U.S. indices started the first trading day of 2025 on the negative note, denting the hopes of a Santa Claus rally. The sharp drop was led by heavyweight and Tesla and Apple.
Shares of Tesla declined over 6% after the EV maker posted its first decline in annual deliveries. Meanwhile, the shares of Apple fell over 2% after the company offered rare price discounts on its latest models in China, indicating rising competition from local makers.
After a positive start, the NIFTY50 index built onto its opening gains and advanced nearly 2% on the weekly expiry of its options contracts. The sharp rally was led by gains in index heavyweight IT and Automobiles stocks.
The technical structure of the index as per the weekly chart has developed a bullish structure which indicates a close above the previous week’s high. Traders can monitors today’s weekly close as a close above the previous week’s high and the weekly 21 exponential moving average (EMA) will signal continuation of the bullish momentum.
Meanwhile, on the daily chart the index reclaimed its 21 EMA and broke out of the seven day consolidation, reclaiming the 20 December’s high. For the upcoming sessions, the index has converted the resistance zone of 23,950 and 24,050 into its immediate support. As long as the index holds above this zone, the bullish trend is likely to sustain.
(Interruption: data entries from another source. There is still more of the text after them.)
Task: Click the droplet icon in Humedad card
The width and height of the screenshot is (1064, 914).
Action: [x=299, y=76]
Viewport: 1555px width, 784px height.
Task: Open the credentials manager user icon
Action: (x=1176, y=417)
The SENSEX began the day on a positive note, reclaiming both its 21 and 50 EMA on the daily chart, thus extending its bullish momentum for a second consecutive day. Moreover, the index broke out of its seven-day consolidation phase and surpassed the high from December 20, further signaling strong bullish momentum.
On the daily chart, the index has converted the 79,500 resistance zone into immediate support. As long as the index remains above this level, the bullish trend is likely to persist. However, if the index falls below the 79,500 mark, the trend could shift to a range-bound phase.
According to the 15-minute chart, following a sharp upward move, the index is currently testing the immediate resistance at 80,000. A breakout above this level with a strong candle could trigger further gains. Conversely, if the index falls below the immediate support at 79,500, the trend may shift to a range-bound phase.
The open interest data for today’s expiry saw a significant call base at 80,000 strike, suggesting resistance for the index around this zone. On the flip side, the put base shifted to 79,000 strike, making this as immediate support for the index.
In Futures and Options or F&O, long build-up means an increase in Open Interest (OI) along with an increase in price, and short build-up means an increase in Open Interest(OI) along with a decrease in price.